Bernard Samson is also the name of a Swiss Franciscan seller of indulgences, who was denounced by Zwingli in 1516.

==Early life==
Bernard Samson is the son of Brian Samson, a British SIS operative who worked undercover in Germany during World War II and who became head of the Berlin Field Unit after the war. Brian Samson plays a small role in Deighton's 1987 prequel novel Winter. Bernard grew up in post-war Berlin before the wall was built and received a typical German education rather than a privileged English one and never went to university. Despite his ability to speak German fluently, he is seen as an Englishmen by Germans, and as a German by the British, leaving him unsure about which country he really belongs to. Bernard worked for his father from a young age with his best friend Werner Volkmann. They served as couriers making payments to agents and performing espionage related 'odd-jobs'. This enabled Bernard to make friendships and connections that would serve him well in his future work.

==Career in London==
Bernard quit being a Berlin field agent after a mission in which a friend was killed and he was lucky to escape to the West alive. Bernard is troubled by all the violence he has both suffered and inflicted, has recurring nightmares and drinks too much. Bernard hoped to get the German Desk but was passed over for Dicky Cruyer, an Oxford man with no field experience. Bernard now runs errands for Dicky, whom he considers incompetent and dangerous. Bernard is continually being tipped to take over the Berlin Field Unit if Frank Harrington ever retires.

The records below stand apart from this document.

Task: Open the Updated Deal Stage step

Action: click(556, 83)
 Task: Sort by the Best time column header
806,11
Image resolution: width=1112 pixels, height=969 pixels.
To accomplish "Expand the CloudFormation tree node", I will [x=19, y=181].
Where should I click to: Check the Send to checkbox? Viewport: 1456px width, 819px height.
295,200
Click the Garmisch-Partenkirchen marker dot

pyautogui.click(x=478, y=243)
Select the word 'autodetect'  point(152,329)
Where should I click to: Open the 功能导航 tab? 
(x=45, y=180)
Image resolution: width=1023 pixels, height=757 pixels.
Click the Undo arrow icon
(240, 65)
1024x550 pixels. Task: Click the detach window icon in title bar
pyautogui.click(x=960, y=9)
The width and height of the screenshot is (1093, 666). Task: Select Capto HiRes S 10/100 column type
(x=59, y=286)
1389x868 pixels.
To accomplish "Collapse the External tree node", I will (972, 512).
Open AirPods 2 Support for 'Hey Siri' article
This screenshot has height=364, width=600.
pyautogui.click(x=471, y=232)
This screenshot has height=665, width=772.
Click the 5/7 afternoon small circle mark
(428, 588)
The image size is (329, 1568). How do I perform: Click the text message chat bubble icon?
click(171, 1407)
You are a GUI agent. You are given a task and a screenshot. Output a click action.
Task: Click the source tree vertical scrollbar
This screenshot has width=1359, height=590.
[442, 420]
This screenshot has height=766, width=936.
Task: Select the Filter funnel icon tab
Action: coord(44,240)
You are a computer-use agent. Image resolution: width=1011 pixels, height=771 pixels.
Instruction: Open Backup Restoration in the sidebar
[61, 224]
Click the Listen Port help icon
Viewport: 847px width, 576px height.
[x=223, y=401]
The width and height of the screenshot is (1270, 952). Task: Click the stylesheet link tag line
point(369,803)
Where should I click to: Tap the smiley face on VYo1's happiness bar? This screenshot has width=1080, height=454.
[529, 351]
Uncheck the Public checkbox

Bernard's old friend Werner was sacked by the department after a cable he was delivering turned up in the hands of the KGB. At the start of the novels, Bernard's wife Fiona, who went to Oxford with Dicky and got her job through Bernard, is working on the top floor and is a rising star in the department. Much of what happened to Bernard was done in order to keep him in the dark about his wife's real mission and he is led to believe that she is a KGB agent who used him, betrayed all his missions in exchange for keeping him safe and then defected to the East. This has left him embittered towards the department and very cynical.

Bernard is very stubborn and believes he knows better than his superiors who are all just desk men. He trusts no one except for his old friend Werner. His secretive and suspicious ways often keep Bernard alive but they just as often get him into trouble and cause harm to many of those around him.

==Analysis==
Len Deighton has stated that Bernard's testimony in the books is not reliable. Samson is biased, especially towards his superiors, and is prone to regarding himself too highly. The true nature of his character can be gleaned from reading between the lines, or alternatively from the sixth novel, Spy Sinker, which recounts the events of the previous books from a third-person perspective, and casts doubt upon Bernard's reliability as a narrator, especially in his assessment of his colleagues' capabilities and motives.

Critic Wesley Britton has seen the Bernard Samson books as an echo of the Biblical story of Samson: like Samson, Bernard has his own Delilah, when his wife turns out to be an apparent traitor.

==In other media==
Bernard Samson was played by Ian Holm and Fiona Samson by Mel Martin in a 1988 Granada Television adaptation of the first trilogy, entitled Game, Set and Match, transmitted as twelve 60 minute episodes. Filmed on location in Berlin and Mexico, the project included a large international cast with 3,000 extras and a budget of $8 million. It is considered the most ambitious espionage miniseries ever filmed. While critically acclaimed, the ratings for the series were poor.

In February 2008, director Quentin Tarantino expressed interest in developing the Game, Set and Match trilogy as a three-hour film. He is quoted as saying, "I would see if I could boil it down to the fate of the characters, and ignore all this Maquis double agent stuff.